Networking: Depth vs. Breadth

By Mei Long

 Today’s social media and technology allow you to reach just about anyone. With QuakerNet (the Penn Alumni Database) and networking sites such as LinkedIn and Facebook, thousands of alumni and professionals are just one click away. These networking sites are a great tool to identify and connect with people working in different fields and they provide an excellent opportunity to expand your network well beyond your direct social circle.

However the downside of the ease of these networking tools is that they can make networking a numbers game. But building a network is more than just growing the number of your connections.  In fact, the number of connections you have is meaningless if there is no depth in them, and depth starts from a genuine interest. If you are not interested in other people’s careers and you haven’t done enough research about them, chances are you are not likely to craft a personalized and compelling message, and they are not likely to respond to your request. So read their profiles and learn more about their careers and the fields before you reach out to them.
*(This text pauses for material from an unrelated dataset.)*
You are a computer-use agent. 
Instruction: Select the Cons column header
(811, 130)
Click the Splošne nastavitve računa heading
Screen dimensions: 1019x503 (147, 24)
If they accept your request, this is just the beginning of the relationship. You can then ask for informational interviews to learn more about what they do and seek out advice.  Then show your appreciation by a hand-written note and a thank you email. But don’t let the relationship stop there. You want to continue to nurture it by keeping them posted on your progress once in a while – if people have invested time in your career, they want to see results. Besides, any long lasting relationship is a mutually beneficial one. So you don’t just talk about you and your career, you also show interest in their career advancement and personal well being.
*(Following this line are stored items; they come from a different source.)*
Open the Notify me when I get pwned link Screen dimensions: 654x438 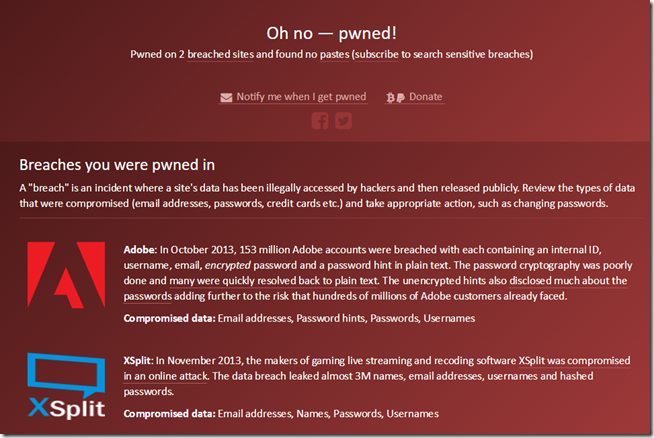pos(301,97)
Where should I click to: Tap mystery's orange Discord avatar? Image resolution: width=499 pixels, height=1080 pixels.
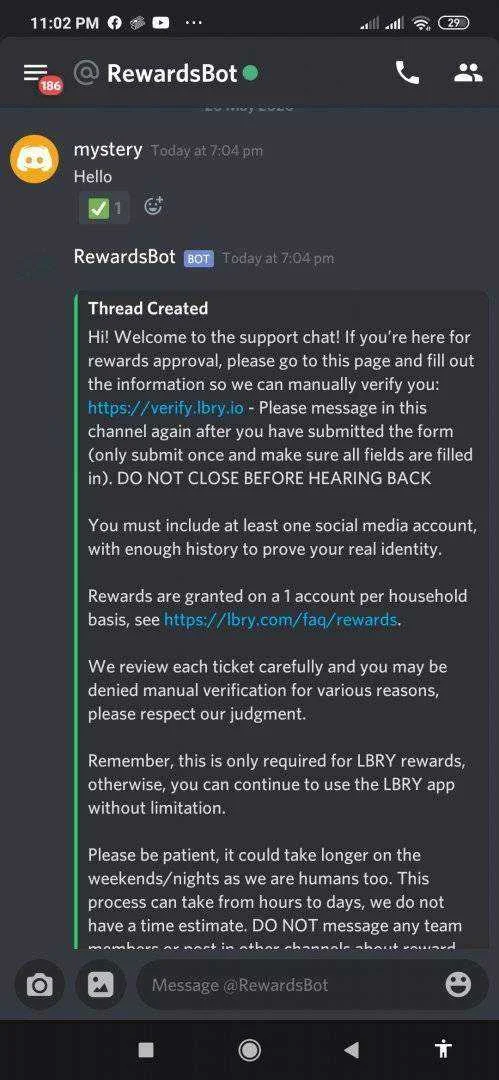(34, 160)
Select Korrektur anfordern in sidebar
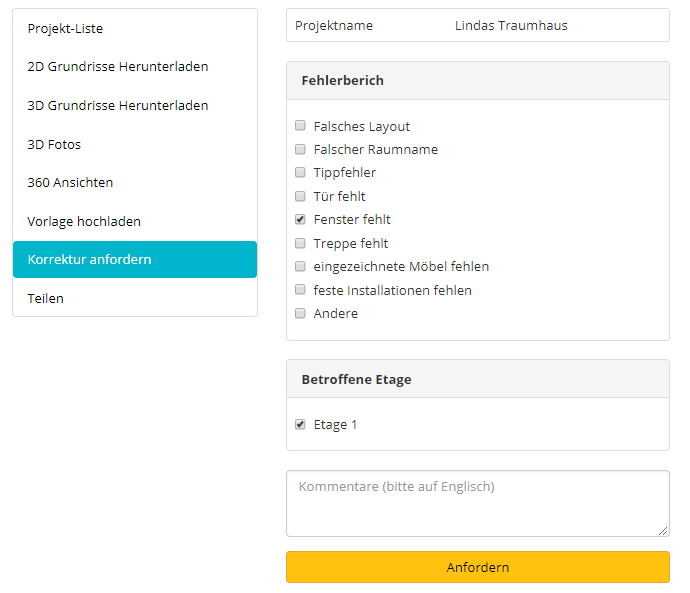 (x=135, y=260)
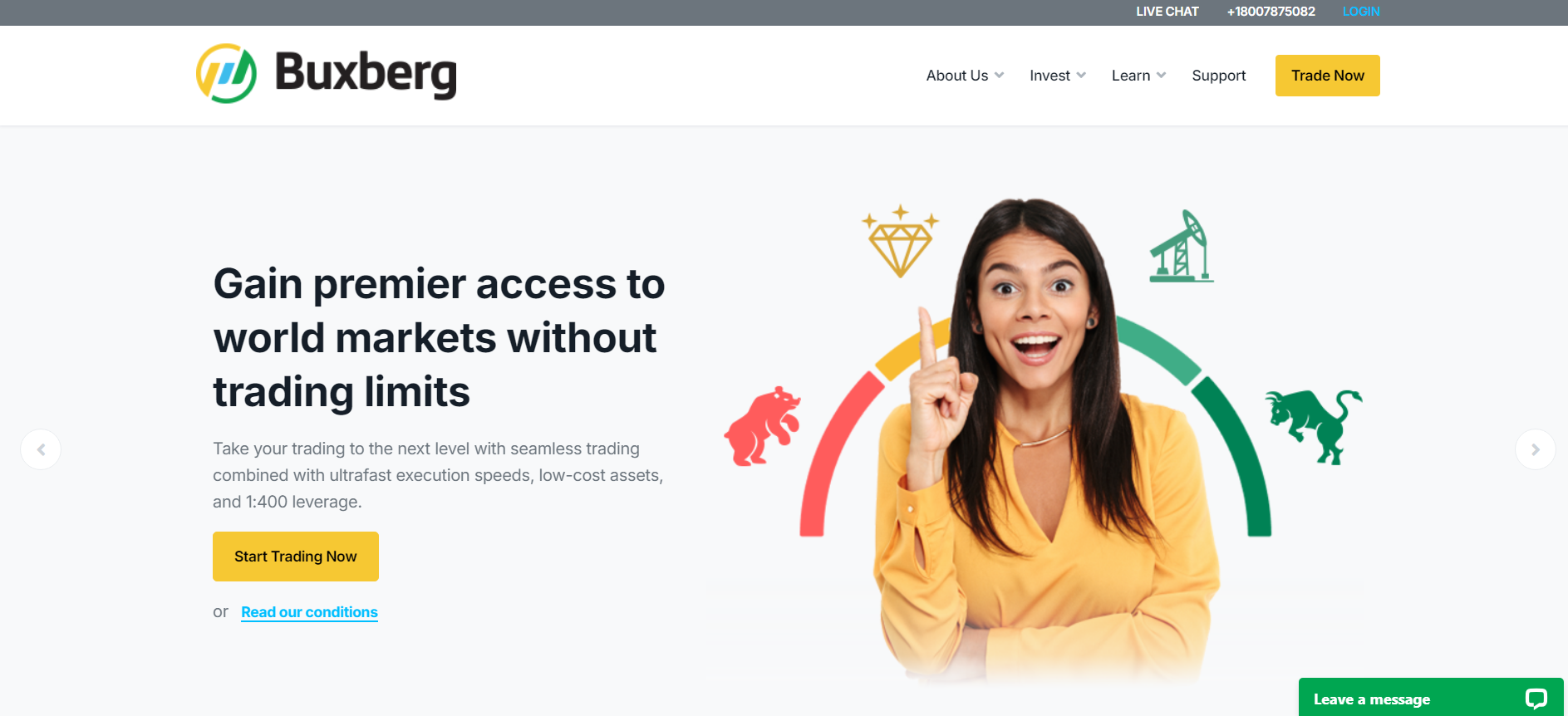Advance carousel with right arrow
The width and height of the screenshot is (1568, 716).
1535,449
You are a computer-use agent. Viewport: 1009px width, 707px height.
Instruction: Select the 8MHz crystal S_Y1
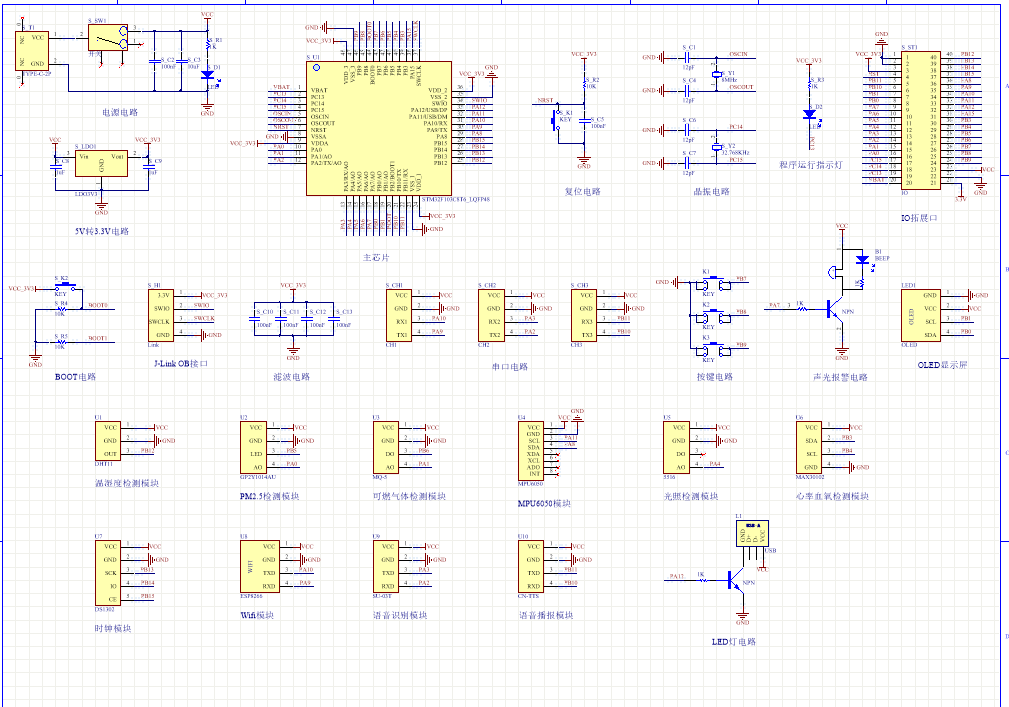(716, 75)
Whenever it is possible, you should also give back. Ask what you can do for them. You may think because you are just a student, there is nothing you can offer. But trust me everyone can use a little bit of help here and there, as long as you are genuine in your offer. You can offer to write a recommendation for them on their LinkedIn profile. If they are Penn alumni, there may be opportunities for you to nominate them for an alumni award. If they are working on a very labor-intensive project, find out whether there is anything you can do to support. This list can go on and on, but the point I am trying to make is if you are mutually interested in each other’s careers and lives, chances are your relationship is going to blossom and your connections will look out for you just like they would do for their family and friends. Why? Because people tend to support those who care about them and whom they care about. This is simply human nature.